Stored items
[Start of section]
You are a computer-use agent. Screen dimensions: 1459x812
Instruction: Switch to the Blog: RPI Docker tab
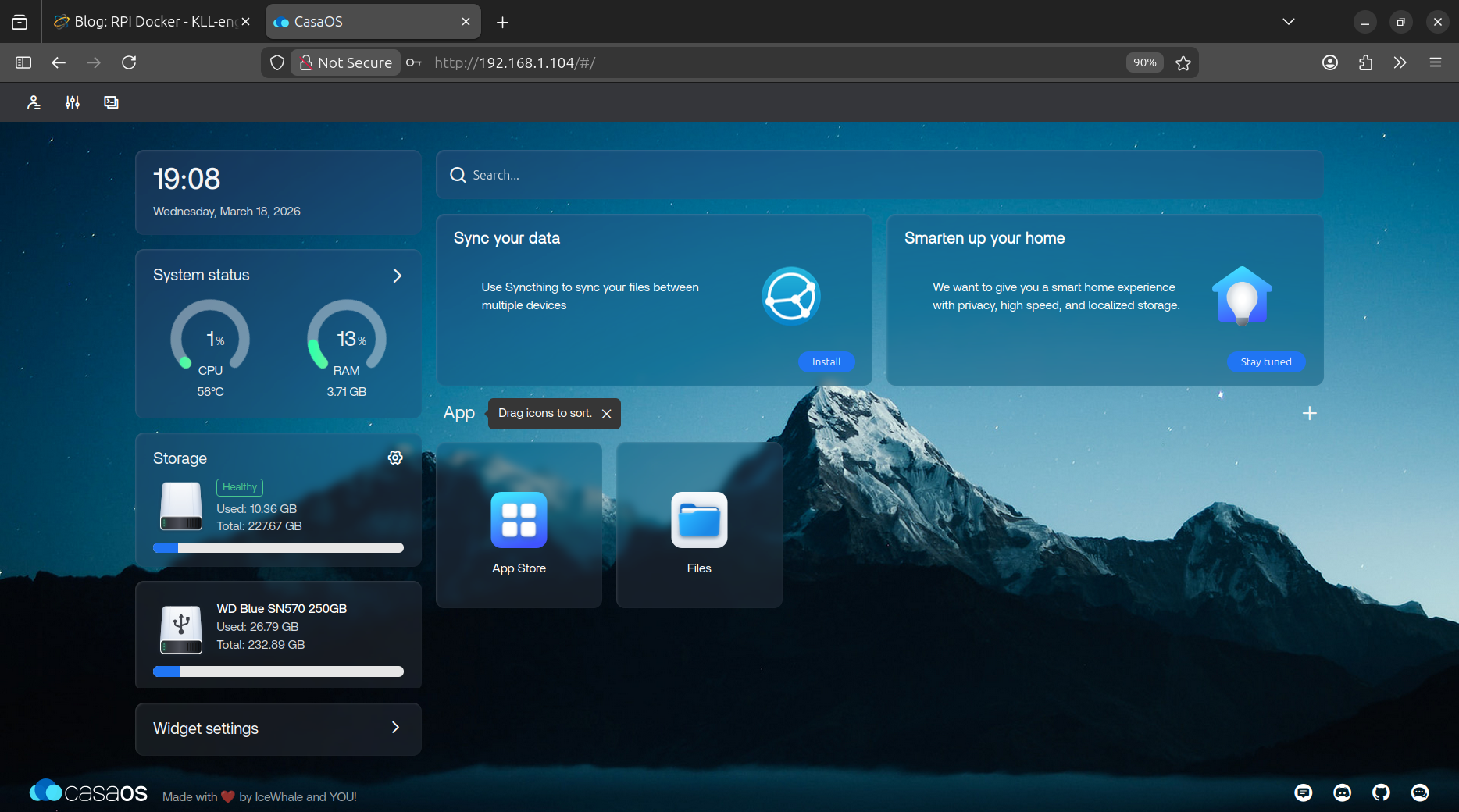coord(148,22)
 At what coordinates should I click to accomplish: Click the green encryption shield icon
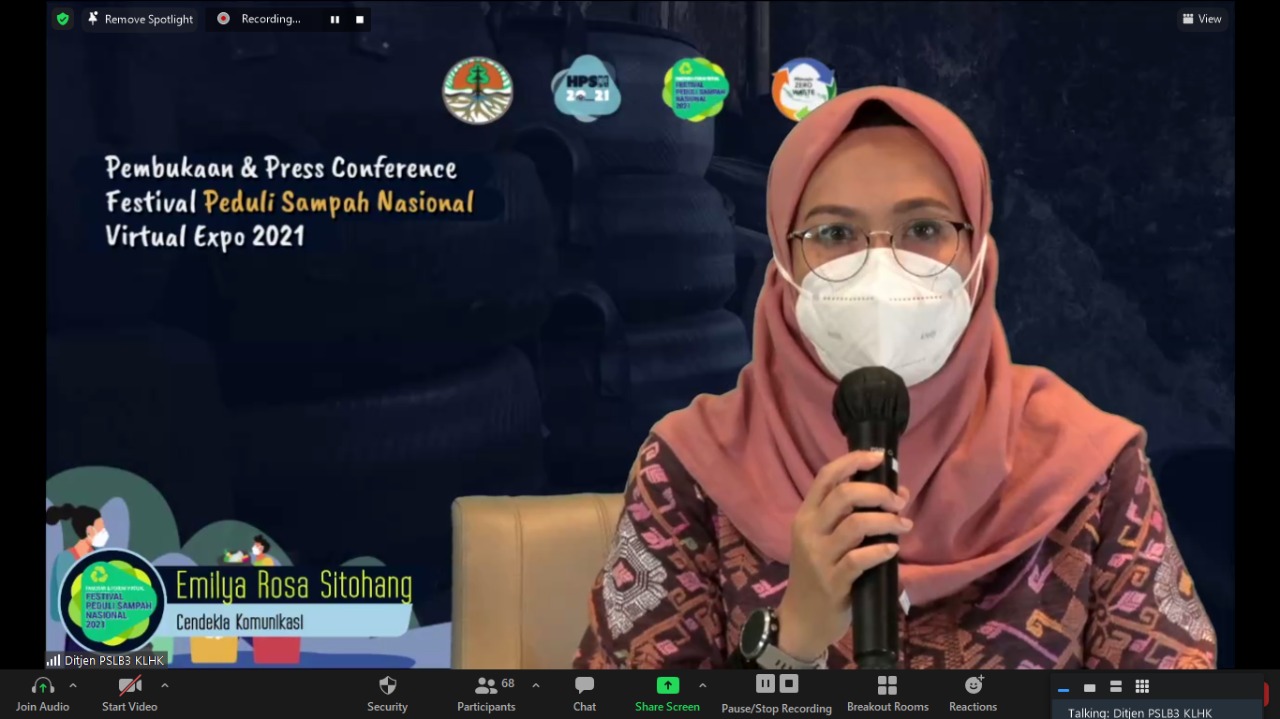(63, 19)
[End of section]
▶ What you should do
What is needed is an exact restatement of every line from the line containing "Instruction: Switch to" through the last line of the records, minus any pictures.

▶ Solution for this problem
Instruction: Switch to the Blog: RPI Docker tab
coord(148,22)
 At what coordinates should I click to accomplish: Click the green encryption shield icon
(63, 19)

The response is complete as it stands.